▼▼▼

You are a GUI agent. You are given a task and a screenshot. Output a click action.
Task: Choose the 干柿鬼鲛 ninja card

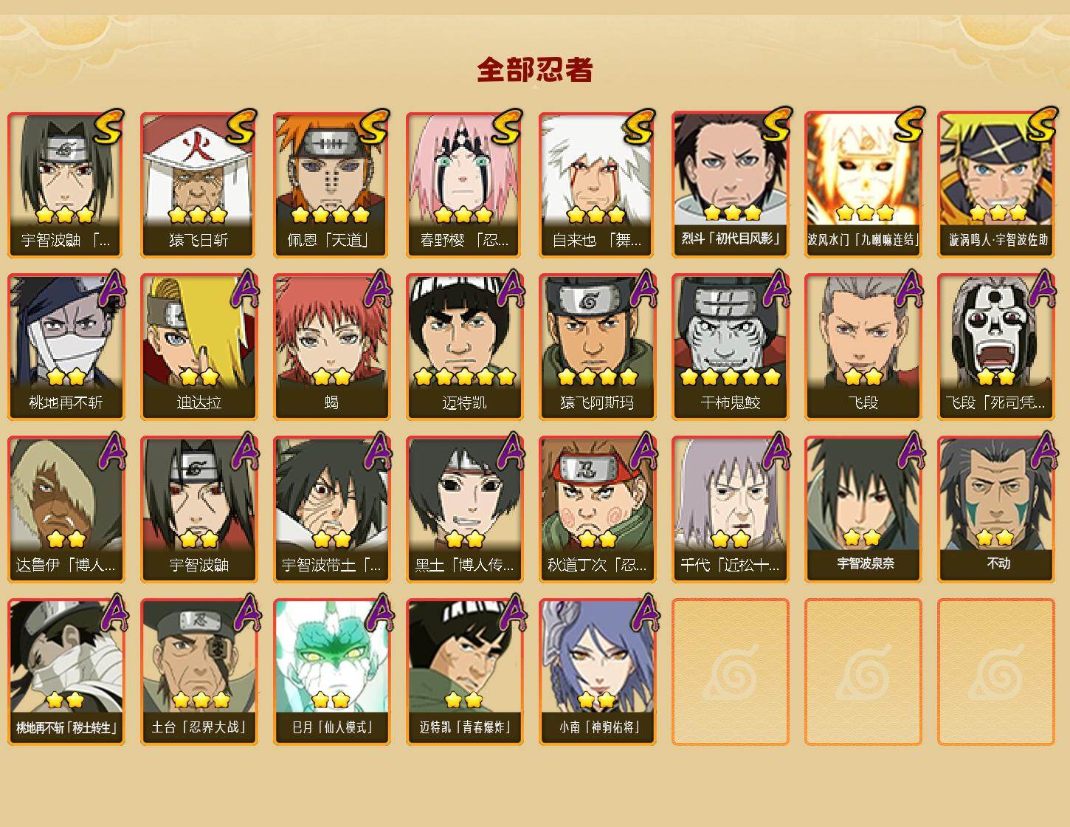coord(731,347)
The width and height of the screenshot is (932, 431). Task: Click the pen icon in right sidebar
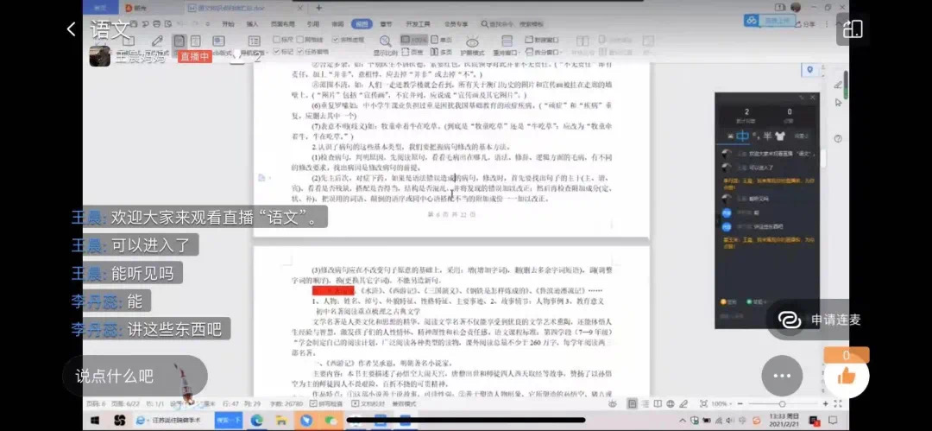pyautogui.click(x=837, y=85)
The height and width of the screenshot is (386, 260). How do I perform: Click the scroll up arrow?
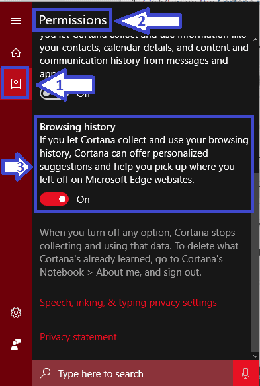pyautogui.click(x=255, y=40)
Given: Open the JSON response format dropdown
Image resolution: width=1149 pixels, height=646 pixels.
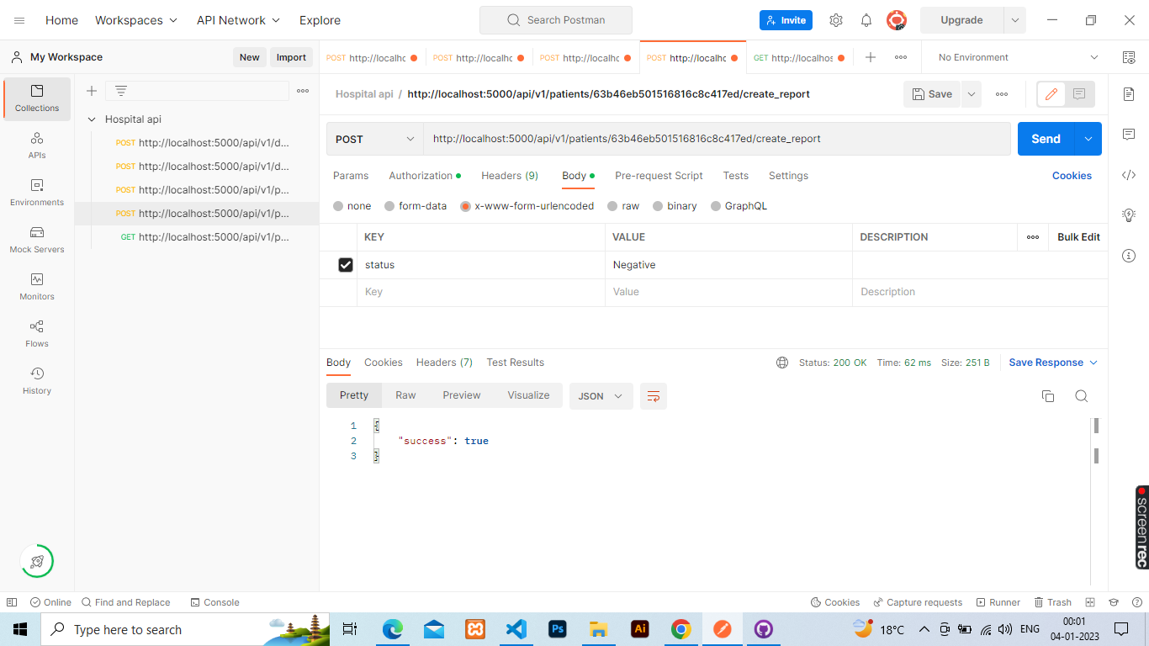Looking at the screenshot, I should pos(601,395).
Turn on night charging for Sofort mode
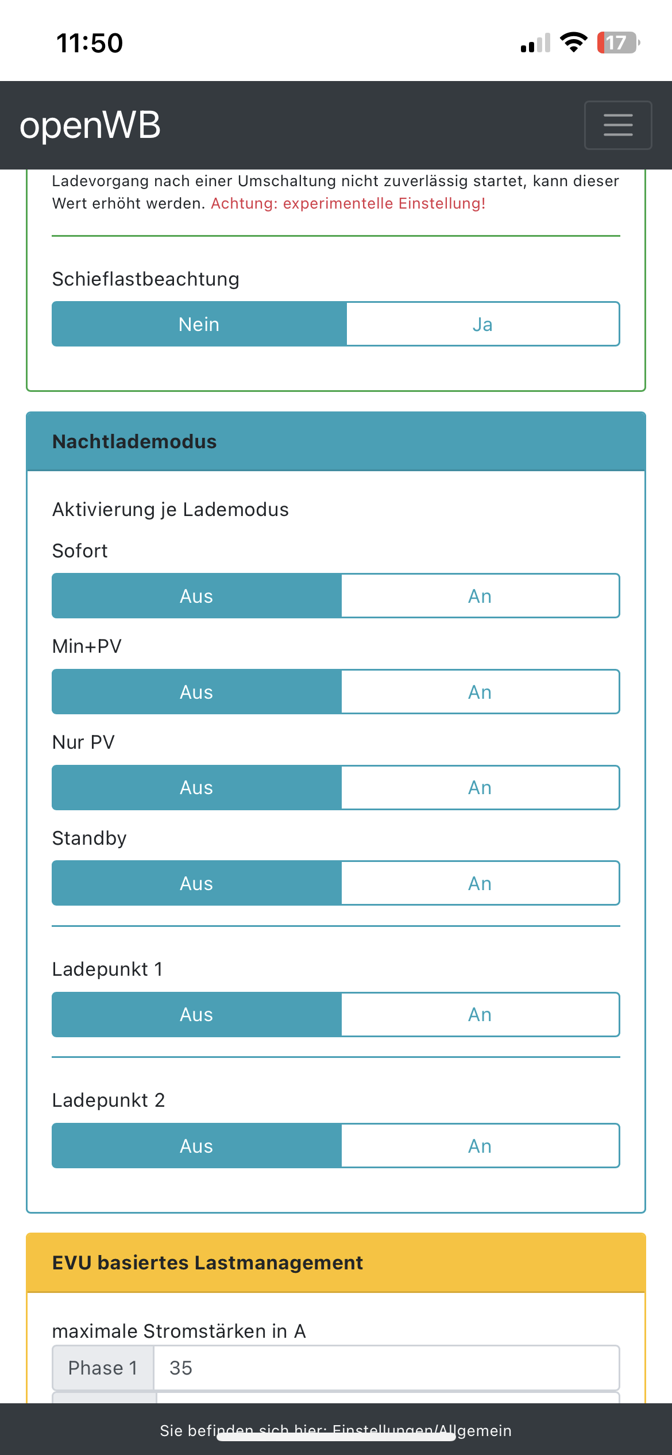 pyautogui.click(x=480, y=596)
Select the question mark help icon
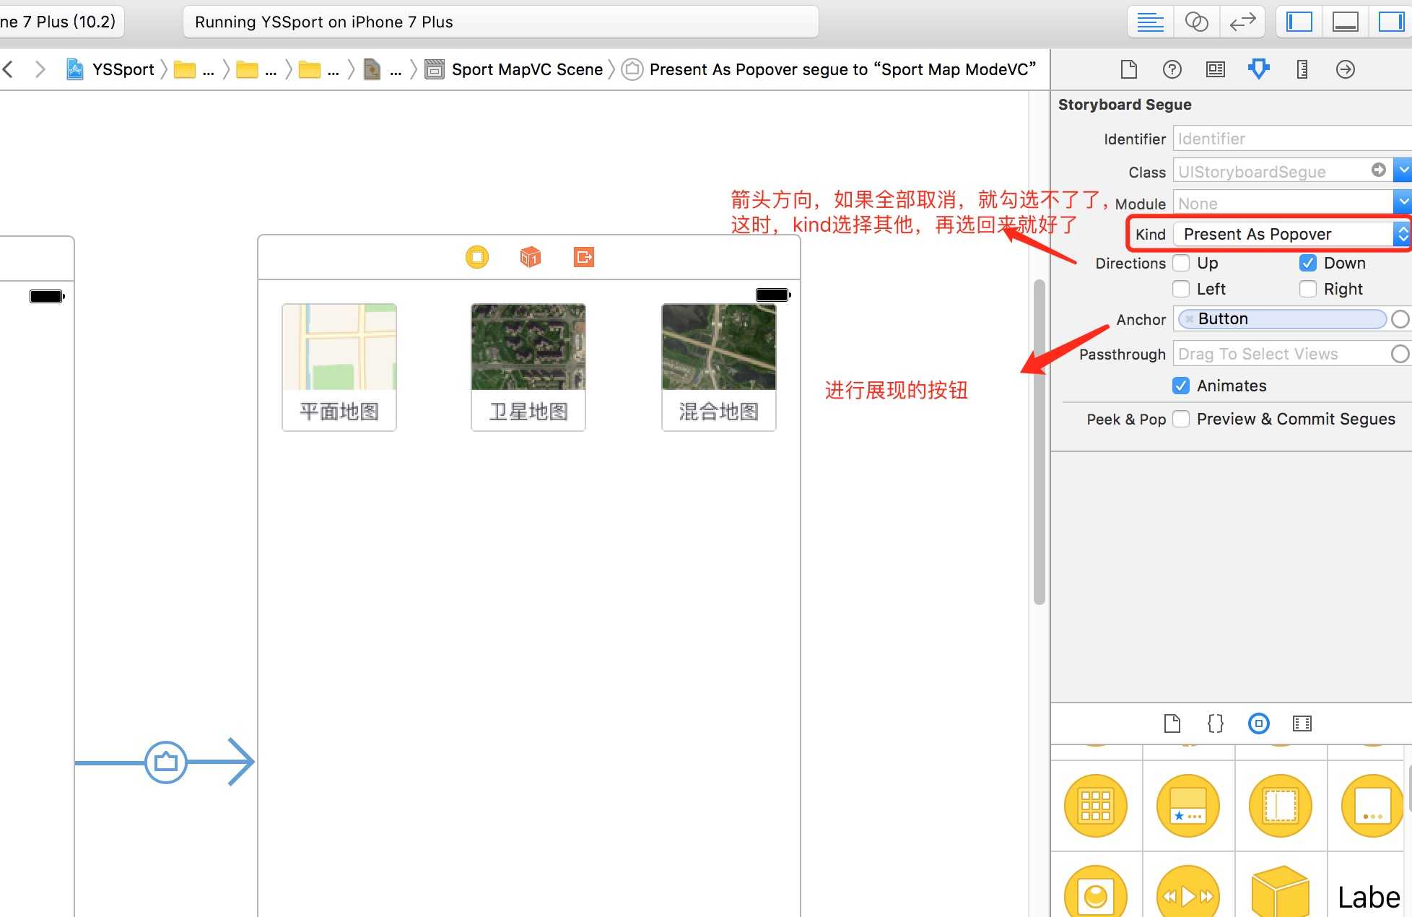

▲▲▲

• What to work on
Rewrite every line of the material above as a numbered list, skipping blank lines and leaving out the pictures.

• Result
1. You are a GUI agent. You are given a task and a screenshot. Output a click action.
2. Task: Choose the 干柿鬼鲛 ninja card
3. coord(731,347)
4. The width and height of the screenshot is (932, 431). Task: Click the pen icon in right sidebar
5. pyautogui.click(x=837, y=85)
6. The height and width of the screenshot is (386, 260). How do I perform: Click the scroll up arrow?
7. pyautogui.click(x=255, y=40)
8. Given: Open the JSON response format dropdown
9. Image resolution: width=1149 pixels, height=646 pixels.
10. Looking at the screenshot, I should pos(601,395).
11. Turn on night charging for Sofort mode
12.  pyautogui.click(x=480, y=596)
13. Select the question mark help icon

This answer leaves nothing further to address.